North Korea leader vows to correct food shortage
Kim Jong Un, beginning second decade as ruler, says he will fix country’s chronic lack of food
SEOUL — Kim Jong Un has begun his second decade as North Korea’s leader with a vow to alleviate the country’s chronic food shortages, state media reported on Saturday — a problem he inherited from his late father 10 years ago and has yet to fix.
Kim, 37, presided over a fiveday meeting of North Korea’s ruling Workers’ Party, which drew more attention than usual because it came at the end of his first decade in power.
On Saturday, New Year’s Day, the North’s state media carried lengthy reports on the meeting. They mentioned no diplomatic overtures from Kim toward the United States or South Korea, and only a brief reiteration of his frequent promise to increase the North’s military power. But much space was devoted to the subject of food shortages, which many analysts see as the biggest shortcoming of Kim’s leadership.
One of the first promises Kim made after inheriting power from his father, Kim Jong Il, a decade ago was that long-suffering North Koreans would “never have to tighten their belt again.” But that goal has remained elusive. Several months ago, Kim issued a rare warning the North faced a “tense” food situation, brought about by the coronavirus pandemic and international sanctions against his nuclear weapons program.
At the party meeting that ended Friday, Kim pledged to “increase the agricultural production and completely solve the food problem,” specifying production goals “to be attained phase by phase in the coming 10 years,” the North’s Korean Central News Agency said.
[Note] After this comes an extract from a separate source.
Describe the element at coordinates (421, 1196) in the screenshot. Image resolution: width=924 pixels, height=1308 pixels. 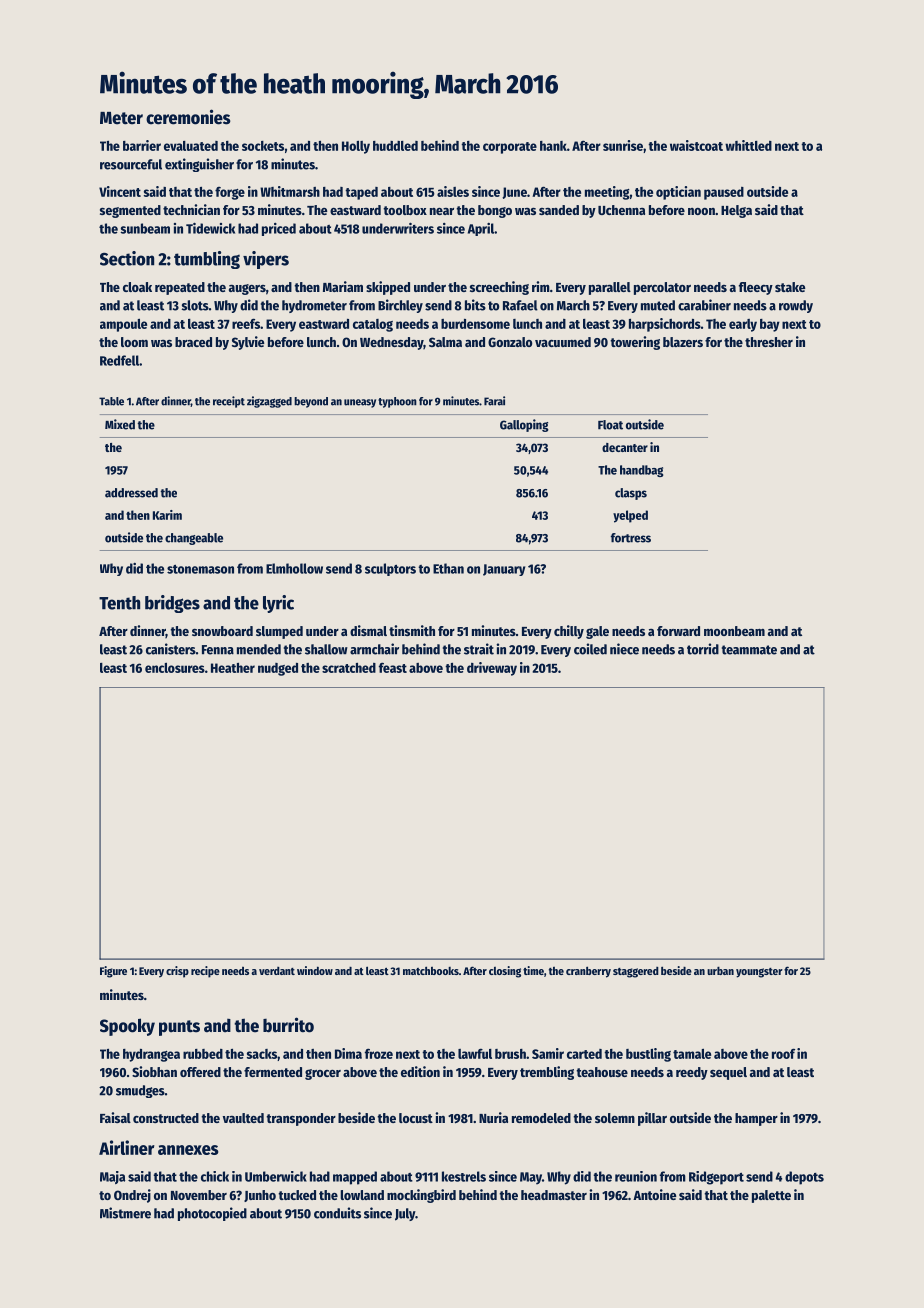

But Kim did not appear to introduce any significant agricultural measures, except to forgive all cooperative farms’ debts to the government. He mainly repeated the party’s old exhortations to farmers to use more machines, greenhouses, fertilizers and pesticides. He also said they should “grasp the greatness and gratitude for the party, state and the social system” and make “collectivism dominate their thinking and life.”
Under Kim’s rule, North Korea has become one of the very few countries that can threaten the United States with a nuclear missile. Of the six nuclear tests the North has carried out, four were under his watch.
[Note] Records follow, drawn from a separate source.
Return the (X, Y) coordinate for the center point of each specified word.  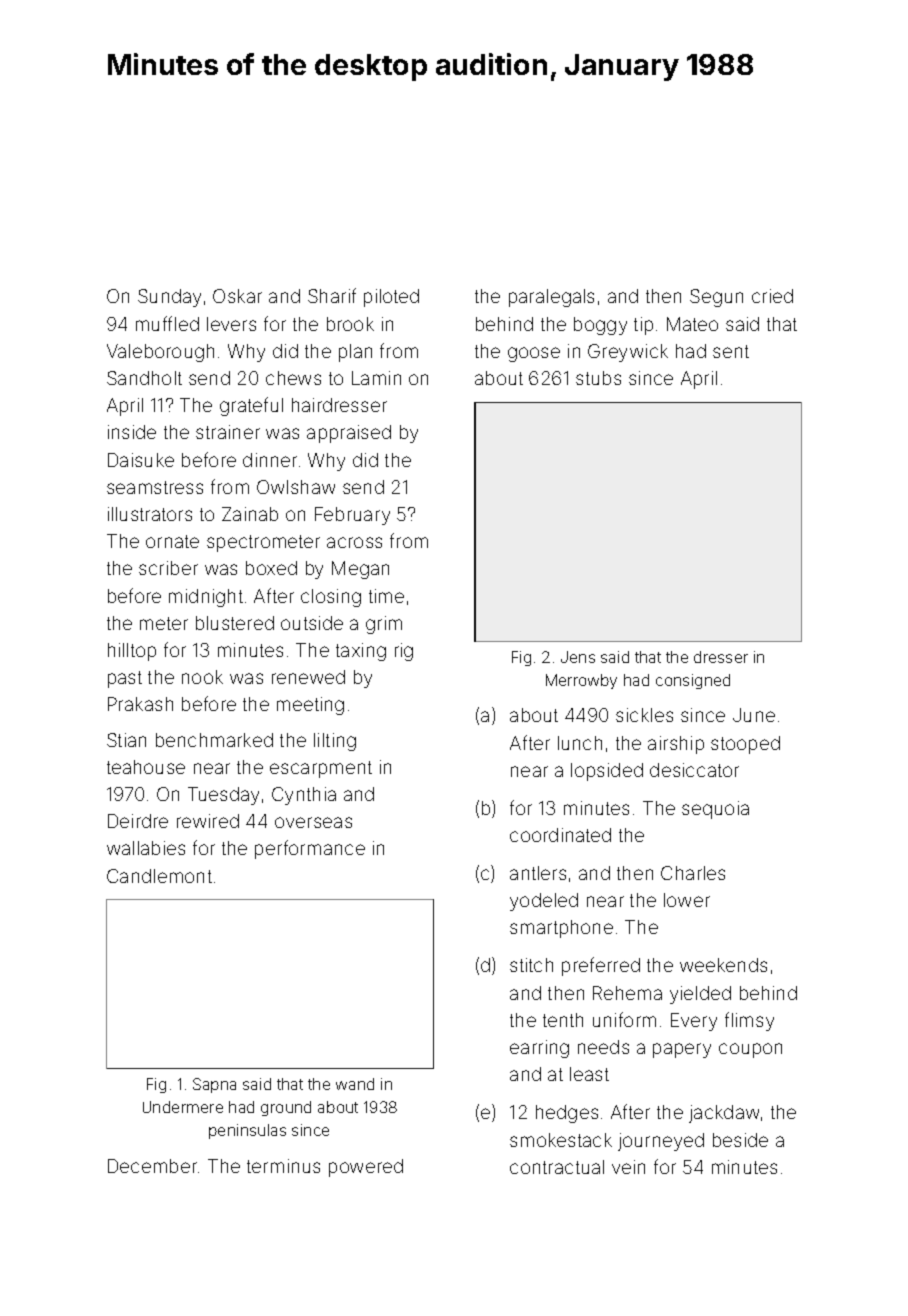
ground (286, 1108)
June (754, 715)
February (352, 516)
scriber (168, 568)
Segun (716, 298)
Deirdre (138, 821)
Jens (578, 657)
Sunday (169, 298)
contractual (557, 1167)
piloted (391, 298)
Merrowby (581, 681)
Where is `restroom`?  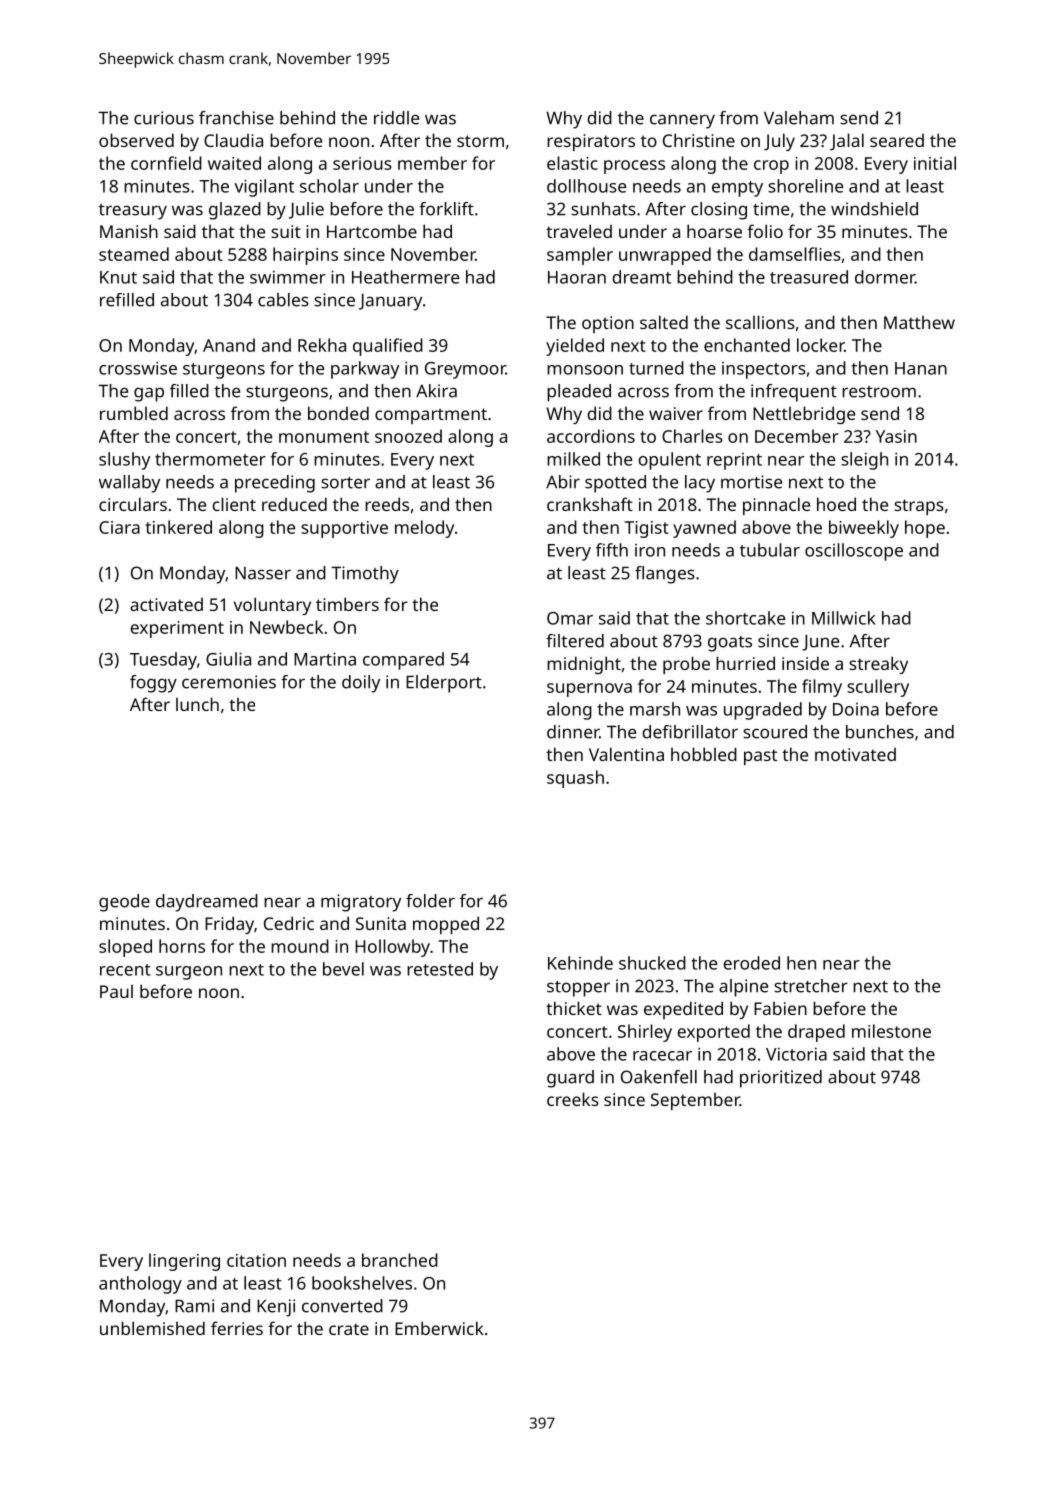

Kim’s government has also tested three intercontinental ballistic missiles it claims could deliver nuclear warheads to part or all of the United States. As the North’s nuclear threat grew in 2018 and 2019, former President Donald Trump met three times with Kim, in the first summit talks between the two nations.
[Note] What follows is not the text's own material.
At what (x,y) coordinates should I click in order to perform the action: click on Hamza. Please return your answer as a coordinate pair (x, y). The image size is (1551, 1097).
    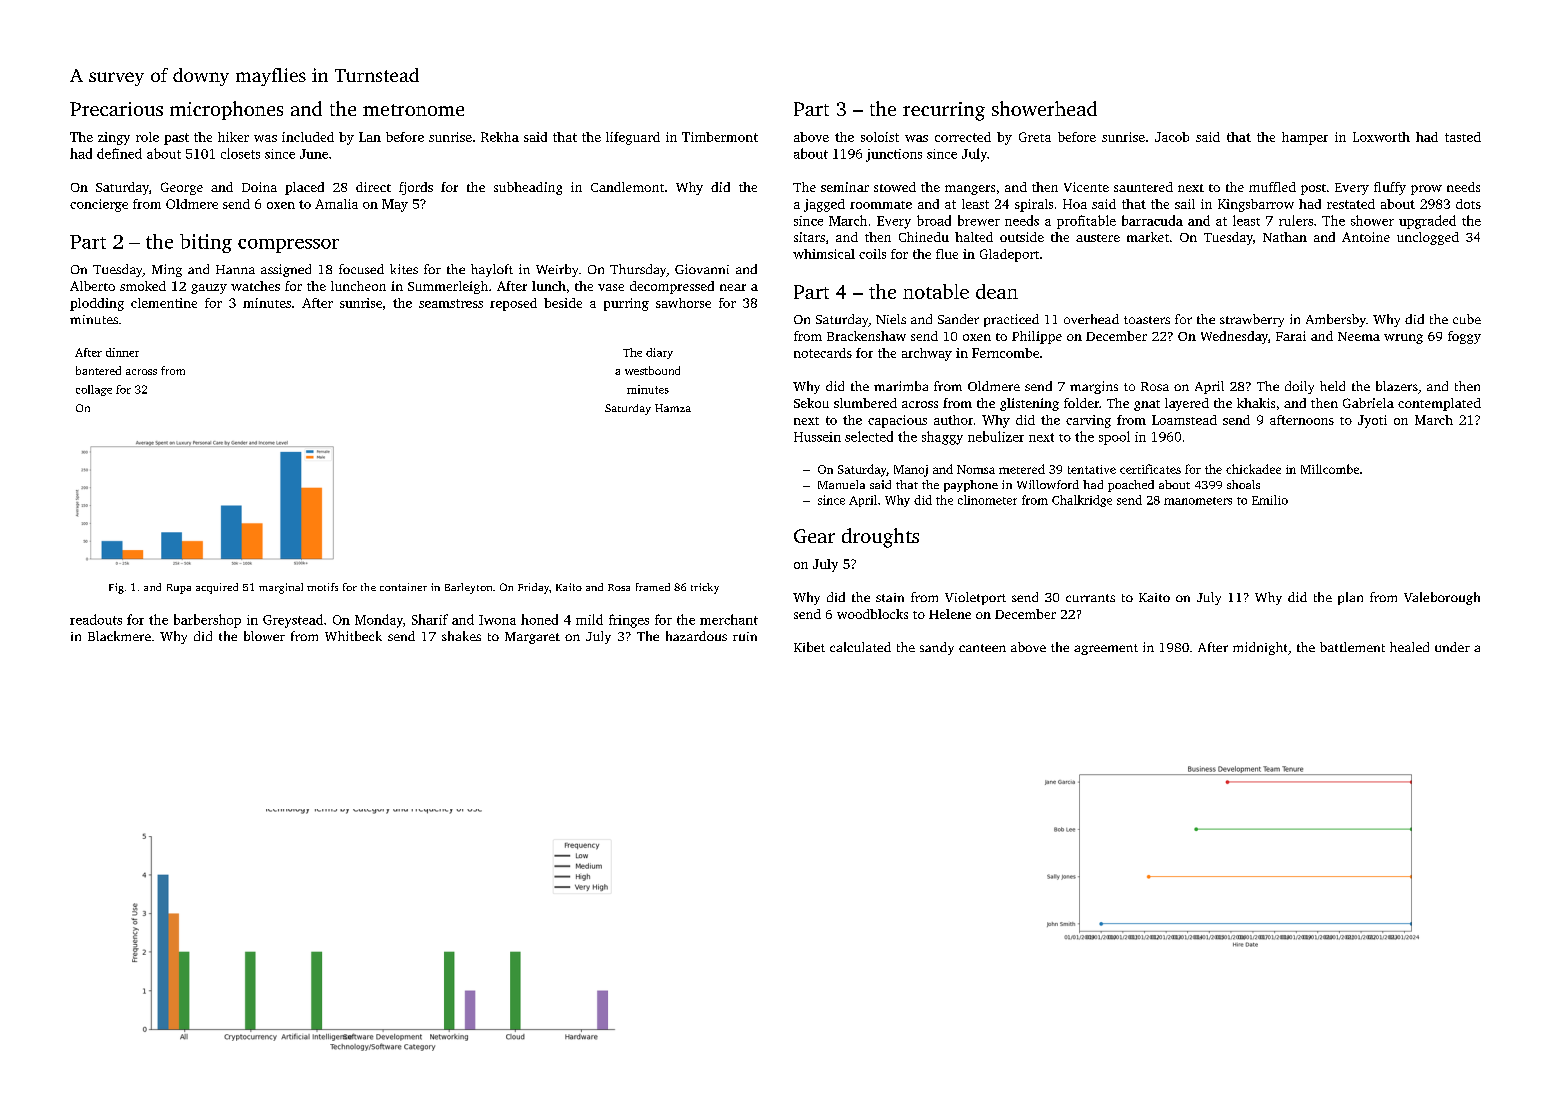
    Looking at the image, I should click on (673, 408).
But North Koreans have paid a harsh price for Kim’s nuclear ambitions.
The United Nations imposed economic sanctions that banned all of the North’s major exports. The country’s economy shrank by 3.5 percent in 2017 and by
4.1 percent in 2018, according to estimates from South Korea’s central bank. It recovered slightly in 2019, but then the pandemic hit, forcing the North deeper into isolation. Its economy shrank again in 2020, by 4.5 percent.
Kim’s efforts to get the sanctions lifted collapsed in 2019, when his diplomacy with Trump ended with no agreement. At a Workers’ Party congress in January, Kim admitted his efforts to rebuild the North’s moribund economy had failed.
There are no signs that North Korea is in danger of the kind of devastating famine that it suffered in the late 1990s. But its grain production totaled only 4.69 million tons this year, leaving a shortage of 800,000 tons, according to estimates released by South Korea’s Rural Development Administration. In July, the U.S. Department of Agriculture estimated 16.3 million people in the North — 63.1 percent of the population — were “food insecure.”